Common euphemisms include early retirement, down-sizing, and transitioning, but they all amount to a layoff. Many of us define ourselves by our work, and losing a job can be shocking and difficult to comprehend. In addition to suffering a bruised ego, we often find ourselves without a social network or daily routine, as well as financially unstable. Whether you are an entry-level engineer, mid-career manager, or C-suite executive, “losing your job changes your view of who you are in your family and in society. It permeates every aspect of your life,” says Marjorie Kavanaugh, job coach and president of Panoramic Resumes.
The right mindset changes everything
Actively managing your mindset can help you come to grips with your loss, says Kavanaugh. Understand that getting laid off is almost never about you. Layoffs are typically based on business decisions beyond your control, such as a merger, an acquisition, or an organizational restructuring. “Knowing it’s not personal can help you maintain a positive attitude. A layoff doesn’t erase the value you offer or the relationships you’ve built,” she adds.
While this is a good place to start, it does not discount the fact that losing your job is traumatic and you need time to deal with the grief. Dave Ferguson was laid off after 12 years as an operations manager in the oil and energy industry. “For the first two weeks after the layoff, I was in shock.

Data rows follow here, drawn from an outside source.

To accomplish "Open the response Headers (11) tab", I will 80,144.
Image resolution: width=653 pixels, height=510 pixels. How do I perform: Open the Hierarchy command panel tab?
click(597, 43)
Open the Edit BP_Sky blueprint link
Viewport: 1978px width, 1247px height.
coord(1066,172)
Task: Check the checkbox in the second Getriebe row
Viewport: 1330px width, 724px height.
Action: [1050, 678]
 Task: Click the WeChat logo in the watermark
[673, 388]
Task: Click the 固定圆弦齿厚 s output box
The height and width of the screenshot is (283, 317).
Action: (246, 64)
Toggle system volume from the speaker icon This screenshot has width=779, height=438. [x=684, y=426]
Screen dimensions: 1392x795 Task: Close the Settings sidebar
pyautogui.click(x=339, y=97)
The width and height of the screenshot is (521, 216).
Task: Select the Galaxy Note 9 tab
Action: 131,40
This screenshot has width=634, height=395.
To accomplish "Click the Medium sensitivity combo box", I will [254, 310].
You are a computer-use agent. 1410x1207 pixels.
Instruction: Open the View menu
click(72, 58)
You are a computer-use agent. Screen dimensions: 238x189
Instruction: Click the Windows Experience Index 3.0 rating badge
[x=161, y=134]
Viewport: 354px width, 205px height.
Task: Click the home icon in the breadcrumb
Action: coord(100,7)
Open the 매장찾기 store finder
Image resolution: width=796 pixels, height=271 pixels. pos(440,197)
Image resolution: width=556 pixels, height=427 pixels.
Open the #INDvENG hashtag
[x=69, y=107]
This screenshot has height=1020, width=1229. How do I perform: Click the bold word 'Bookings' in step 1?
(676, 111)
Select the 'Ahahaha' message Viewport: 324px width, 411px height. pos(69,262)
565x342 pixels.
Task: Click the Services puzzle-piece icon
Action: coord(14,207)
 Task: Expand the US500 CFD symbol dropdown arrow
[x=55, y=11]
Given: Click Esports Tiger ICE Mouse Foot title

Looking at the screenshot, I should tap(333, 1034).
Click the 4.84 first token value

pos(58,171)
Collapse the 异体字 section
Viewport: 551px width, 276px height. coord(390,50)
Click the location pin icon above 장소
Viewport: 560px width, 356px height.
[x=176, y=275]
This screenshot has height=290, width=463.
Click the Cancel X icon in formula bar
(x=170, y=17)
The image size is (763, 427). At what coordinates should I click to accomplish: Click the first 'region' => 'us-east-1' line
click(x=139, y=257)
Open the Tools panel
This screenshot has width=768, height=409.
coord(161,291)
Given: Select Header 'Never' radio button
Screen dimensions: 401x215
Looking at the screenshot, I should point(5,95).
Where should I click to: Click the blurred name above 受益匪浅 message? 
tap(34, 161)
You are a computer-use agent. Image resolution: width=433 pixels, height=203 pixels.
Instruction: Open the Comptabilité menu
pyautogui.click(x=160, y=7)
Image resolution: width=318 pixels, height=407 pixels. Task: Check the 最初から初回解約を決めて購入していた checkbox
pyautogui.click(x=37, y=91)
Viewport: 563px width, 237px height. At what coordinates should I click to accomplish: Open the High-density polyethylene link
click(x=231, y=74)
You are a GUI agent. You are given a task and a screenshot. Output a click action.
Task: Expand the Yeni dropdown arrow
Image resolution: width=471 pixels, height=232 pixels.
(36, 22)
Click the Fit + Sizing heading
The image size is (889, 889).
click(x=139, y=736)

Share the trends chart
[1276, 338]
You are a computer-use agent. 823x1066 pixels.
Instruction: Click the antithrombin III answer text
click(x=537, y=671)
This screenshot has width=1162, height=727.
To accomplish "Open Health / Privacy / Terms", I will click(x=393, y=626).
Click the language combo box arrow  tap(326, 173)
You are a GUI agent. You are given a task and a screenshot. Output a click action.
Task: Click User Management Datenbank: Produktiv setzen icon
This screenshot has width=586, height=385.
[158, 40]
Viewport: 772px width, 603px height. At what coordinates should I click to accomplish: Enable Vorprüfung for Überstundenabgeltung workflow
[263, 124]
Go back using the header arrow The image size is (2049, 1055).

Then, as I went through the normal stages of grief, I realized I needed moral support from friends and family to help me through the dark days,” he says.
As painful as it is, a layoff allows time for reassessment and self-discovery. Charles Sanderson, for instance, used his layoff as an opportunity to take his career in a new direction. “It was something of a blessing in disguise; I had been contemplating setting up as an independent consultant anyway,” he says. Likewise, Aaron Sarafinas started a consulting practice. “After I was ‘elected to retire’ at 58, I knew there was a customer base for my skillset and much I could deliver to clients in process development and fluid mixing technology.”
Tips for moving beyond the initial impact
While we all might not be ready to turn a layoff into a consulting practice, follow this advice to help stay positive and find new employment after a layoff.
Document your accomplishments. “If you’ve written for external publications, presented at conferences, or developed other public documents, get copies of these items before your last day on the job,” says Sanderson. “Make sure you get copies of any client testimonials, performance reviews, or anything that will help update your résumé and provide interview talking points,” adds Kavanaugh.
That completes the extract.